The Gaussian Function, at it's simplest form is e^-(x^2).

This can be calculated as the sum of an infinite series, using the Taylor Series expansion.

Therefore, e^-(x^2) = 1 - (x^2) + (x^4)/2! - (x^6)/3! ....

`public static double expSeries (double x, int n){`

double result = 0.0, x0 = 1.0, x1;

result+= x0;

for (int i=1; i<=n; i++){

x1 = x0 * ((x*x)/i);

if (i%2 == 0){

result += x1;

} else {

result -= x1;

}

x0 = x1;

}

return result;

}

As a comparison, I use

`Math.exp(-(x*x))`

The function seems to work for low values of

`x`

x=1; n=10

Result : 0.3678794642857144

Math.exp: 0.36787944117144233

x=1; n=100

Result : 0.36787944117144245

Math.exp: 0.36787944117144233

x=2; n=100

Result : 0.018315638888733953

Math.exp: 0.01831563888873418

x=3; n=100

Result : 1.234098038990534E-4

Math.exp: 1.2340980408667956E-4

x=4; n=100

Result : 1.1247503313371918E-7

Math.exp: 1.1253517471925912E-7

x=5; n=100

Result : 8.181278981021932E-7

Math.exp: 1.3887943864964021E-11

x=6; n=100

Result : -0.03197975209642004

Math.exp: 2.319522830243569E-16

x=7; n=100

Result : 3.6698962220692825E10

Math.exp: 5.242885663363464E-22

What am I missing here?

Answer

Your algorithm looks fine and you are probably hitting the limits of double precision.

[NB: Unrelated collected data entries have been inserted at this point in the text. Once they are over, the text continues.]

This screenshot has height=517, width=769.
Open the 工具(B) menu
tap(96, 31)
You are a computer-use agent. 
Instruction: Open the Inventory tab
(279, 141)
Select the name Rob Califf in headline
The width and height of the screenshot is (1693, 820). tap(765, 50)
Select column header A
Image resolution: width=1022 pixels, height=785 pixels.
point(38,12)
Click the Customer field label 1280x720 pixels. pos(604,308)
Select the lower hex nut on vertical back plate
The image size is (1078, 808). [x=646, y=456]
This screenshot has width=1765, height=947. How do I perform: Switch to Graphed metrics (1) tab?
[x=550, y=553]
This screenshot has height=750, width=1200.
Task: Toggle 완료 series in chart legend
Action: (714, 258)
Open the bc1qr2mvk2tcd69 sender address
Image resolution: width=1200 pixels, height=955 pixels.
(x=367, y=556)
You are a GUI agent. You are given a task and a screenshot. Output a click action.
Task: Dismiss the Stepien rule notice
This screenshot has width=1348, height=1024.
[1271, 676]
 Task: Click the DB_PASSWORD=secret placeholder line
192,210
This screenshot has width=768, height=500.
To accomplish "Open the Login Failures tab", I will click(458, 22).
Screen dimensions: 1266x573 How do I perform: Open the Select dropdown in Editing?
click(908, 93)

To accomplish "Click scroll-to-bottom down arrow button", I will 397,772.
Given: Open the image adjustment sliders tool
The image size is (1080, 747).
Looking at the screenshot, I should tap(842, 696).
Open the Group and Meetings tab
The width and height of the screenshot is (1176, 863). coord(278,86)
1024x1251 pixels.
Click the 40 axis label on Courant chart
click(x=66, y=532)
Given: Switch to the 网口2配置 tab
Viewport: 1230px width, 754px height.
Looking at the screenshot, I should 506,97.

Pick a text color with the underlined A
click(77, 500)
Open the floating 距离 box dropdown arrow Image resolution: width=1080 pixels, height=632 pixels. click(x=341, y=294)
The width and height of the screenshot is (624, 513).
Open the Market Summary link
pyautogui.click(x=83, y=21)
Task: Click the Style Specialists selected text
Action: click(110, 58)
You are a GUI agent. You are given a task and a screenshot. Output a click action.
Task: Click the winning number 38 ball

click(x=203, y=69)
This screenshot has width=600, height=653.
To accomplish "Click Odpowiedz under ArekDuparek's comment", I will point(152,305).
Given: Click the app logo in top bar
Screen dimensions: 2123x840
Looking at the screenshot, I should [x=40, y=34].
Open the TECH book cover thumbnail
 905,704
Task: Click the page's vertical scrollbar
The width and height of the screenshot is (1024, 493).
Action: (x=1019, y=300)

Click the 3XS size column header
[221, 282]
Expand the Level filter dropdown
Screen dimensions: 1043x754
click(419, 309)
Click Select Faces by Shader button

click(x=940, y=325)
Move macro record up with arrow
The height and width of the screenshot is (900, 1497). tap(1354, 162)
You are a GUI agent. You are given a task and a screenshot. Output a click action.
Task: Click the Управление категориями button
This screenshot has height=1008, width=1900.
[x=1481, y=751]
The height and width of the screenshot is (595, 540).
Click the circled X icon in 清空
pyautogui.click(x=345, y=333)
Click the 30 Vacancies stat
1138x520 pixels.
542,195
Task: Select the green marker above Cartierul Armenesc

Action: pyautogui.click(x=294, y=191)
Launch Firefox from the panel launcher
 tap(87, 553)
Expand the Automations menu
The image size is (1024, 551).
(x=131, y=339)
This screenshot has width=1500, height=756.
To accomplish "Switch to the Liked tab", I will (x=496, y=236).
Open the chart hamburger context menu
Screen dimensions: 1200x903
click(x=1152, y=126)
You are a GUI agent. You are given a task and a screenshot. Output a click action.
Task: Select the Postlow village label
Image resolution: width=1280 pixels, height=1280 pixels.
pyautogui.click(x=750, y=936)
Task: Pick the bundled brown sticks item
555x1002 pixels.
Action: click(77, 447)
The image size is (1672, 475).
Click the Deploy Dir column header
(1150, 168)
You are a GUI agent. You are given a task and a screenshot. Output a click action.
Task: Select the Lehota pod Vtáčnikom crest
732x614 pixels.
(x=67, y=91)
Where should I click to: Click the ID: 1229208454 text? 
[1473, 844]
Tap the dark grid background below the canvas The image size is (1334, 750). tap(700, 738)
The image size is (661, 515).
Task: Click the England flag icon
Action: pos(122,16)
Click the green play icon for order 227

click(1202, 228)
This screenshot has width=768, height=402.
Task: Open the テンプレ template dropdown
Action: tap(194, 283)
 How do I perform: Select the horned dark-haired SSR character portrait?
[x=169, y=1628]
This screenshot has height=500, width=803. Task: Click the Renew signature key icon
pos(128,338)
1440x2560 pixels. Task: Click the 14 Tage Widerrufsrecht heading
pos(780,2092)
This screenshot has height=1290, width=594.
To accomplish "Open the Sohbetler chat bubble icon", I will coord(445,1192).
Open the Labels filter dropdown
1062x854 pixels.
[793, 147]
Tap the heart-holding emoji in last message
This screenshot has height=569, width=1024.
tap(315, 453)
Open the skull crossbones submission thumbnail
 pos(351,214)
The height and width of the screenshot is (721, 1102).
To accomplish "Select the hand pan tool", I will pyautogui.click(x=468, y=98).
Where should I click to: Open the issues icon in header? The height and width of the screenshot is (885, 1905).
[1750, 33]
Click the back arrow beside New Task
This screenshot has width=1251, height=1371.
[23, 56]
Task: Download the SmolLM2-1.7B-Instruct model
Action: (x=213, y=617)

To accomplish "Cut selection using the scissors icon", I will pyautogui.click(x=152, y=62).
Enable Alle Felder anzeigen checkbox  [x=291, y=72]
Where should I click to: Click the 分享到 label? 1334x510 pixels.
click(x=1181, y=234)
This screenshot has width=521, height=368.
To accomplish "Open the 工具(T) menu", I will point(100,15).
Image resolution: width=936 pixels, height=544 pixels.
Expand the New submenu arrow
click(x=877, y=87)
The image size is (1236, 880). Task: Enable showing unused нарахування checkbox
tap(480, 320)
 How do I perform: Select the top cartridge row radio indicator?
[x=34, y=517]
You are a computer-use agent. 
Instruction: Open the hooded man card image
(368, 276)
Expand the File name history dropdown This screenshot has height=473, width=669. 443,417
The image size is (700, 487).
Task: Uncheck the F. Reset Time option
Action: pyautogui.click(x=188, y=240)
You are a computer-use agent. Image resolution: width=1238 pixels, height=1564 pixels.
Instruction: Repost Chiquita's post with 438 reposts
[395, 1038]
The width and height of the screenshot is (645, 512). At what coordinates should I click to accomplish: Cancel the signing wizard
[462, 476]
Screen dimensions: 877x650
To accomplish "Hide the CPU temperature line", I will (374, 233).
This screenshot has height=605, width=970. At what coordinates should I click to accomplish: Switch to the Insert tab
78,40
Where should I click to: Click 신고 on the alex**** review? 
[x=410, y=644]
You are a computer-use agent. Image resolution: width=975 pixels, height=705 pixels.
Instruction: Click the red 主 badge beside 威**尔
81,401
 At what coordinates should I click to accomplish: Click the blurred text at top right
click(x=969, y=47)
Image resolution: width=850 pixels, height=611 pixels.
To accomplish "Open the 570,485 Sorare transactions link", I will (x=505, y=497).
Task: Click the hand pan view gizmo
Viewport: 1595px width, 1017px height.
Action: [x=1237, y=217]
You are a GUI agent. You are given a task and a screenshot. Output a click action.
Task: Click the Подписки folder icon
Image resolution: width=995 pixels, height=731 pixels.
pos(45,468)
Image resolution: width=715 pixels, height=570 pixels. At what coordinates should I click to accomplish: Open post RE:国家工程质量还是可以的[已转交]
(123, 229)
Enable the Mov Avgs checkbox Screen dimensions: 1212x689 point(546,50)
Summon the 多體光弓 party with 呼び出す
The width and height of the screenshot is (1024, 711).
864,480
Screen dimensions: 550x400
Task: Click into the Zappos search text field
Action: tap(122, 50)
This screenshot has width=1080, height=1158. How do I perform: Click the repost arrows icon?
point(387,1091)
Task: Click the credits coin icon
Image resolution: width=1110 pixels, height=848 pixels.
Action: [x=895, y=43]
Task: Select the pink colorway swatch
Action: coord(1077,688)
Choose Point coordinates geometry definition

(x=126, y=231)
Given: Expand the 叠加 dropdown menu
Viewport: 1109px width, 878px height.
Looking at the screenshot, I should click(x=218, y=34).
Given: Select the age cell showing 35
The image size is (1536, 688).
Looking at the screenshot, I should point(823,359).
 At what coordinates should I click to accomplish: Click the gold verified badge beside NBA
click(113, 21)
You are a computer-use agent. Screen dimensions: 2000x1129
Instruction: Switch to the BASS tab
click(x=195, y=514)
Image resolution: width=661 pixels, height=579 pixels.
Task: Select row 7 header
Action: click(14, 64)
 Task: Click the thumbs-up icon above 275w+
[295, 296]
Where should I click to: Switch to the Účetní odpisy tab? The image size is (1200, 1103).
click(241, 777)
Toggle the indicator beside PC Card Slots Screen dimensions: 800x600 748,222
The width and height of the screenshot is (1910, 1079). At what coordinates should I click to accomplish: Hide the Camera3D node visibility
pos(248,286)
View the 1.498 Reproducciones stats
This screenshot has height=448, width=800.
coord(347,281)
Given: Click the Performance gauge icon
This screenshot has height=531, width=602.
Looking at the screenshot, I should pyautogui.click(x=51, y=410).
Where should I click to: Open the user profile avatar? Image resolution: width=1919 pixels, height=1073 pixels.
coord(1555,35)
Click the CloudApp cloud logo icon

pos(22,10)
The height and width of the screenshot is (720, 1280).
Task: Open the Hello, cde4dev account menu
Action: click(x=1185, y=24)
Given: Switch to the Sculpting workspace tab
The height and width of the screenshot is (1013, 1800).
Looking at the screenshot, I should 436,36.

I would suggest to rewrite the algo for the Taylor series of exp(x) instead of exp(-x2), which is a little more straightforward to code:

```
public static double expSeries(double x, int n) {
double term = 1;
double result = term;
for (int i = 1; i <= n; i++) {
term *= x / i;
result += term;
}
return result;
}
```

You can then add an `expSeries_X2(x, i) { return expSeries(-x*x, i); }`

if you want.

We can then rewrite that method using `BigDecimal`

s:

```
public static double expSeries(double x, int n) {
BigDecimal result = ONE;
BigDecimal term = ONE;
BigDecimal x_ = new BigDecimal(x);
for (int i = 1; i <= n; i++) {
term = term.multiply(x_.divide(BigDecimal.valueOf(i), MathContext.DECIMAL128));
result = result.add(term);
}
return result.doubleValue();
}
```

And it should return a result that is closer to what you expect.